What the task requires:
Beneath this task are records; print exactly the stretch of them from the line with "Tap the back arrow chevron" through the line with "Task: Add Premium plan to cart", both ends included.

━━━ Exercise inputs ━━━

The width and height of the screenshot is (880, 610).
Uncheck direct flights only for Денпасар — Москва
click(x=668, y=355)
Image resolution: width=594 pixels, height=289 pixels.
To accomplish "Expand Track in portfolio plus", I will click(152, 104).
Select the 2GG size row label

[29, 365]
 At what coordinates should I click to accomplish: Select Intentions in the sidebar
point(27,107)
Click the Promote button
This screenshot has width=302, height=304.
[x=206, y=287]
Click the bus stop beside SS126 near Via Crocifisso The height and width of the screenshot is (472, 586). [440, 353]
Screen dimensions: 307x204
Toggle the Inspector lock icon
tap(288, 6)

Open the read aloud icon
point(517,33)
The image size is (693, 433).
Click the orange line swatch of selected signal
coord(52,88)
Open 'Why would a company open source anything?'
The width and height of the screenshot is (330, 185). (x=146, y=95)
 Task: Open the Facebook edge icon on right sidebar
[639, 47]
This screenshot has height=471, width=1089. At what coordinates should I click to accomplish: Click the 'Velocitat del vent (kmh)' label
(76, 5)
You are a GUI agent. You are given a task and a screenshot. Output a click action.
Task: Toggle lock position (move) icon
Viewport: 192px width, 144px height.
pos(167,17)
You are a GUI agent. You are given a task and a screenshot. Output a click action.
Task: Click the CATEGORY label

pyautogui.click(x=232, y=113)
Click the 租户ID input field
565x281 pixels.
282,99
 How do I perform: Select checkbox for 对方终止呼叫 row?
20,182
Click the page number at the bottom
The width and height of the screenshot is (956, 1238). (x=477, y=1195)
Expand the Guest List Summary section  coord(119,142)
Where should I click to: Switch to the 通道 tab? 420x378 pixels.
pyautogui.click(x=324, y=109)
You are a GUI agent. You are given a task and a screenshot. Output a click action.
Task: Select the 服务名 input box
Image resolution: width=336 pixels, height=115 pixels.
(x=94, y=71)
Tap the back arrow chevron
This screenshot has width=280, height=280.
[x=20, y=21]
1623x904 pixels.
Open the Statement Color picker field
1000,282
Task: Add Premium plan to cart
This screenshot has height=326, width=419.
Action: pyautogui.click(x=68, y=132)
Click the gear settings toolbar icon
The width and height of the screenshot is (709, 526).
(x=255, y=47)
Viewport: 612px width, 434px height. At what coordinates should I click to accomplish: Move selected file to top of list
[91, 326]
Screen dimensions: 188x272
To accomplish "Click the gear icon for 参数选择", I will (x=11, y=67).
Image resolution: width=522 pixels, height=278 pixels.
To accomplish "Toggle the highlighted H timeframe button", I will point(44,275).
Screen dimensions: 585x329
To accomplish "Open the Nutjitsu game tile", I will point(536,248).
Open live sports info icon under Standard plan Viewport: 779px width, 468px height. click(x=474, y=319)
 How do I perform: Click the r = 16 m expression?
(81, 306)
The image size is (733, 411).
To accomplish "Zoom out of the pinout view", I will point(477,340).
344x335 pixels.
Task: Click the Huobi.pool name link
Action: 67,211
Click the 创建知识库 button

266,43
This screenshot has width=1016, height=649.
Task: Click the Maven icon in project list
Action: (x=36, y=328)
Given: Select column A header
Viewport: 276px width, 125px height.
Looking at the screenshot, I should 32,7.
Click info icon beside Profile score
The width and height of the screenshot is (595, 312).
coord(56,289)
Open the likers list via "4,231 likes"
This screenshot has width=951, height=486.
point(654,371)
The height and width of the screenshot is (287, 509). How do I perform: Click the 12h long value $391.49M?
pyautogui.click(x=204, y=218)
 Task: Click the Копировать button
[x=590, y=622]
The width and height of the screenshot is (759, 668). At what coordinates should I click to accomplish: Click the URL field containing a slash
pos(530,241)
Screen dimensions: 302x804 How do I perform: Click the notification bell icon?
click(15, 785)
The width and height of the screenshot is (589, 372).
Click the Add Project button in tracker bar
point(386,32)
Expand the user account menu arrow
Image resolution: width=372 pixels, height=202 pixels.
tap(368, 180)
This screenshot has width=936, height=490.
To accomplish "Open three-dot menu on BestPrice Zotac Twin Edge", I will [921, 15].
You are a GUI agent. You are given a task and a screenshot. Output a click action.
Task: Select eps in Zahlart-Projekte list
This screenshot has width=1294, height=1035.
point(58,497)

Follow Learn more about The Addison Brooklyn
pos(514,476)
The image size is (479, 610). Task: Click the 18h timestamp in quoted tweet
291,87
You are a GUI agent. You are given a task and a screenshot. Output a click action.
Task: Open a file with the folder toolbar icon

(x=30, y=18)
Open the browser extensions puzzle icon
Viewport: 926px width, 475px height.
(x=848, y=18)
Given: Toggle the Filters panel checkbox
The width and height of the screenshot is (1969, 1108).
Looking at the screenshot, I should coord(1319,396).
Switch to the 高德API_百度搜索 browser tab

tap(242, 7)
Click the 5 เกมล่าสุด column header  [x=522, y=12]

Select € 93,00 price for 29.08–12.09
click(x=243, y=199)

━━━

Answer section:
Tap the back arrow chevron
This screenshot has width=280, height=280.
[x=20, y=21]
1623x904 pixels.
Open the Statement Color picker field
1000,282
Task: Add Premium plan to cart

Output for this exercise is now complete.